*** TEXTO FORNECIDO ***
Rubens falava sobre o otimismo do mercado derrubado pelos fatos da realidade e sobre como os executivos e governança têm um papel decisivo na deliberação sobre os negócios, porém em empresas familiares, ele afirmou: “Empresas familiares quando entram em crise querem continuar com o padrão de vida e, isso também envolve familiares que não estão diretamente envolvidos com a empresa e que não sabem de onde vêm as fontes de recursos”.
E aqui destaco um ponto muito importante: o de como é fundamental às organizações, principalmente às familiares com o fator dos laços consanguíneos envolvidos, adquirirem maturidade em sua gestão.
Temos vivenciado uma fase de muitas complexidades e o corte de custos e reestruturação de empresas se torna muito mais difícil em empresas familiares, quando o padrão de vida dos sócios está envolvido às mudanças.
É muito comum ao apresentar soluções de redução de custos que envolverão diminuição de recursos aos sócios na empresa familiar, que exista resistência, porque muitas empresas têm a visão do negócio como “a sua casa” e não como uma organização independente e de valor social. Falta noção de realidade em muitos gestores e essa ausência de maturidade empresarial tem levado muitas empresas a dificuldades que poderiam ter sido evitadas.
***
* **TAREFA 1**:
Segundo a afirmação de Rubens no texto sobre empresas familiares, o que essas empresas querem manter quando entram em crise?
* **TAREFA 2**:
Prossiga com o texto sobre a gestão de empresas familiares, partindo da última frase apresentada.
Não é preciso consultar os registros.
*** TRECHOS DOS REGISTROS ***
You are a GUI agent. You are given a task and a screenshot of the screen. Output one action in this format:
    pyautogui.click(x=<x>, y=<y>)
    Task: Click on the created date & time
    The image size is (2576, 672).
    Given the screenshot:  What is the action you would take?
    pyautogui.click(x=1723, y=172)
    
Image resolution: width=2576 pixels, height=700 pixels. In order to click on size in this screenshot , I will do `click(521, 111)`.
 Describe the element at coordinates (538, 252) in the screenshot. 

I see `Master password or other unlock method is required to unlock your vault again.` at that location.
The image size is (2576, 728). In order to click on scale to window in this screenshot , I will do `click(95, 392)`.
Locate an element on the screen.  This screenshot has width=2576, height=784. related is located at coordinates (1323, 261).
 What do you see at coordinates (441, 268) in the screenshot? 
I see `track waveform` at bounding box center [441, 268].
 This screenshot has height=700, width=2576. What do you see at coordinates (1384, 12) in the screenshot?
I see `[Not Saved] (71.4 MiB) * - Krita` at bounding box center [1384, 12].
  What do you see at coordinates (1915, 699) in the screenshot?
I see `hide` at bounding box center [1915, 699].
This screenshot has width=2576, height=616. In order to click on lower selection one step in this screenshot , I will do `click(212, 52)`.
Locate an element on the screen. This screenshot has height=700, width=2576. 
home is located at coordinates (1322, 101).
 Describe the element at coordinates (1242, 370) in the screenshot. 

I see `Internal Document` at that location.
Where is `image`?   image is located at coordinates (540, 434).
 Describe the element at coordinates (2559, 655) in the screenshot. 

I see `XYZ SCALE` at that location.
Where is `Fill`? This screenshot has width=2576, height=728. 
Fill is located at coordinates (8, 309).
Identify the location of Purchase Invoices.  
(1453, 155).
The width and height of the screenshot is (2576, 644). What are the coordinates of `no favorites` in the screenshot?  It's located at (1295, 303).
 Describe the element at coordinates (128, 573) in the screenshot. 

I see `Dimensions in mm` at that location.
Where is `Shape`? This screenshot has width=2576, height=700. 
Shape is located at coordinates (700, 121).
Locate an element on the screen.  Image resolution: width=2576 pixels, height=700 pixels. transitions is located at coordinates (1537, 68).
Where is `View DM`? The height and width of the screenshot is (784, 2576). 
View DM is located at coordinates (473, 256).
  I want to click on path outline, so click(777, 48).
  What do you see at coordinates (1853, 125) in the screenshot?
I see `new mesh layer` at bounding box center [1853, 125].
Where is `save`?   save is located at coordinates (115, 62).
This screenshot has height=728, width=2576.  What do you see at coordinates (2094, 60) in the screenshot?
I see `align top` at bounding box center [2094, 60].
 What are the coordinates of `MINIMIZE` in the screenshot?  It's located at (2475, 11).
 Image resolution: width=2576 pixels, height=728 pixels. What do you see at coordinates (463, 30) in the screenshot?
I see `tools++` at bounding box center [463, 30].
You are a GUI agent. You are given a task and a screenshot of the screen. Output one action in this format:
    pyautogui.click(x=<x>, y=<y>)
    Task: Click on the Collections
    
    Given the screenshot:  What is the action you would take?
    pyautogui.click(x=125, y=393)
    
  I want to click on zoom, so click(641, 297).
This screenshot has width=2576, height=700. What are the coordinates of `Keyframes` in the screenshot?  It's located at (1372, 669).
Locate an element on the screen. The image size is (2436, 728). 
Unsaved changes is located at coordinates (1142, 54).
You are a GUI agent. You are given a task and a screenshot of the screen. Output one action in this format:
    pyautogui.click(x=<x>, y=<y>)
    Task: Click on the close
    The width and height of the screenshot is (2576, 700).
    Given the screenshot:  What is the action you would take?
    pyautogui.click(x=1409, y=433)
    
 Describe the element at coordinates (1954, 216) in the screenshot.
***
* **RESPOSTA FINAL 1**:
Querem continuar com o padrão de vida.

* **RESPOSTA FINAL 2**:
Além disso, há outros fatores a serem considerados em casos de empresas familiares na crise como em como a transparência é vivenciada em todos os pilares do negócio, inclusive, no que está ligado a quanto os gestores têm ganhado e baseado em quais metas, como apontou Rubens:
“Lembro de uma empresa que fez políticas sociais muito interessantes e muito reconhecidas, mas, por outro lado, essa mesma empresa era a que tinha a maior distância entre a remuneração do CEO e a média dos empregados. O CEO ganhava em média 600 vezes mais o valor que ganhava os empregados, e isso não parece uma prática social muito adequada.”
Após isso, o professor mencionava a importância do papel dos conselhos de administração em compreender os cenários como representantes dos donos das organizações e que isso em um momento de prosperidade é algo mais fácil, mas em crise, é complexo e demanda muito mais como dizer “não” e muitas empresas não estão preparadas para isso, ou seja, muitas não têm maturidade o suficiente para lidar com as mudanças na realidade.
Essa distância entre o discurso e as ações é algo muito comum como, por exemplo, quando se fala em ESG, o conceito de sustentabilidade que se fortaleceu ainda mais durante a crise de Covid-19. Existem empresas fazendo estimativas de mudanças em seus processos que favoreçam o meio ambiente, baseadas em prazos para mais de dez anos, mas os stakeholders, que incluem os investidores querem fatos e não mais a greenwashing (o dizer que faz quando de fato nada acontece).
Existem dois papéis muito importantes que são desempenhados pelo Conselheiro:
- Articulação – que envolve a mediação visando uma decisão por consenso;
- Posição objetiva e racional – quando a situação demandar.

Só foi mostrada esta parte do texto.